GIVEN REQUEST: Recast the data below as a Markdown table with the columns Row and Line, giving each non-blank line its own numbered row and omitting blank lines.

-- DATA start --

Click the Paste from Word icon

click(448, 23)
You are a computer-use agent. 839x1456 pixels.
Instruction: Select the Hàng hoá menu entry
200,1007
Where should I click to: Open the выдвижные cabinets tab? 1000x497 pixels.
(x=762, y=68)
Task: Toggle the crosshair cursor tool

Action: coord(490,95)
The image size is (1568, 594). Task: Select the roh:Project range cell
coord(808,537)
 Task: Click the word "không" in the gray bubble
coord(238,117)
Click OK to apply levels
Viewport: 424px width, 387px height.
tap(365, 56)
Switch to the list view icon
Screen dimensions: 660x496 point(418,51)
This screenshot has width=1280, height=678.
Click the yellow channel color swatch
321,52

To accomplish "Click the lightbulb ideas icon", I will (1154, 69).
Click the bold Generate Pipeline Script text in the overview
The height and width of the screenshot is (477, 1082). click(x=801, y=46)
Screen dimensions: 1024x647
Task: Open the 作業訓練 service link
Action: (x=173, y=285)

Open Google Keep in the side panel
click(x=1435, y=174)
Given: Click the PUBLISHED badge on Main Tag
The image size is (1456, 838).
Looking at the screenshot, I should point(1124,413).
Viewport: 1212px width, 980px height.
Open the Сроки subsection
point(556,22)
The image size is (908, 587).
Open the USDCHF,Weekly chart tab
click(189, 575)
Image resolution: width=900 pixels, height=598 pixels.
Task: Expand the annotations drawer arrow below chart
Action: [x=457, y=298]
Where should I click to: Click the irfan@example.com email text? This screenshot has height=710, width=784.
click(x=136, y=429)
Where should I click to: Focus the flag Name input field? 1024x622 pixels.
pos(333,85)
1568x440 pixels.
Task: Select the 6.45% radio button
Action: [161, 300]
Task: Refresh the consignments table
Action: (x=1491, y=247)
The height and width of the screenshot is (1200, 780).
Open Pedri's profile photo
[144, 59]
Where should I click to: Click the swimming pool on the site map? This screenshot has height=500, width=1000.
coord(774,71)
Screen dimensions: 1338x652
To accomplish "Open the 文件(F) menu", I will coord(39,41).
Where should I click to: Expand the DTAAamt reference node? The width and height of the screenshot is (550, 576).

-- DATA end --

ANSWER FOR THE TASK:
| Row | Line |
|---|---|
| 1 | Click the Paste from Word icon |
| 2 | click(448, 23) |
| 3 | You are a computer-use agent. 839x1456 pixels. |
| 4 | Instruction: Select the Hàng hoá menu entry |
| 5 | 200,1007 |
| 6 | Where should I click to: Open the выдвижные cabinets tab? 1000x497 pixels. |
| 7 | (x=762, y=68) |
| 8 | Task: Toggle the crosshair cursor tool |
| 9 | Action: coord(490,95) |
| 10 | The image size is (1568, 594). Task: Select the roh:Project range cell |
| 11 | coord(808,537) |
| 12 |  Task: Click the word "không" in the gray bubble |
| 13 | coord(238,117) |
| 14 | Click OK to apply levels |
| 15 | Viewport: 424px width, 387px height. |
| 16 | tap(365, 56) |
| 17 | Switch to the list view icon |
| 18 | Screen dimensions: 660x496 point(418,51) |
| 19 | This screenshot has width=1280, height=678. |
| 20 | Click the yellow channel color swatch |
| 21 | 321,52 |
| 22 | To accomplish "Click the lightbulb ideas icon", I will (1154, 69). |
| 23 | Click the bold Generate Pipeline Script text in the overview |
| 24 | The height and width of the screenshot is (477, 1082). click(x=801, y=46) |
| 25 | Screen dimensions: 1024x647 |
| 26 | Task: Open the 作業訓練 service link |
| 27 | Action: (x=173, y=285) |
| 28 | Open Google Keep in the side panel |
| 29 | click(x=1435, y=174) |
| 30 | Given: Click the PUBLISHED badge on Main Tag |
| 31 | The image size is (1456, 838). |
| 32 | Looking at the screenshot, I should point(1124,413). |
| 33 | Viewport: 1212px width, 980px height. |
| 34 | Open the Сроки subsection |
| 35 | point(556,22) |
| 36 | The image size is (908, 587). |
| 37 | Open the USDCHF,Weekly chart tab |
| 38 | click(189, 575) |
| 39 | Image resolution: width=900 pixels, height=598 pixels. |
| 40 | Task: Expand the annotations drawer arrow below chart |
| 41 | Action: [x=457, y=298] |
| 42 | Where should I click to: Click the irfan@example.com email text? This screenshot has height=710, width=784. |
| 43 | click(x=136, y=429) |
| 44 | Where should I click to: Focus the flag Name input field? 1024x622 pixels. |
| 45 | pos(333,85) |
| 46 | 1568x440 pixels. |
| 47 | Task: Select the 6.45% radio button |
| 48 | Action: [161, 300] |
| 49 | Task: Refresh the consignments table |
| 50 | Action: (x=1491, y=247) |
| 51 | The height and width of the screenshot is (1200, 780). |
| 52 | Open Pedri's profile photo |
| 53 | [144, 59] |
| 54 | Where should I click to: Click the swimming pool on the site map? This screenshot has height=500, width=1000. |
| 55 | coord(774,71) |
| 56 | Screen dimensions: 1338x652 |
| 57 | To accomplish "Open the 文件(F) menu", I will coord(39,41). |
| 58 | Where should I click to: Expand the DTAAamt reference node? The width and height of the screenshot is (550, 576). |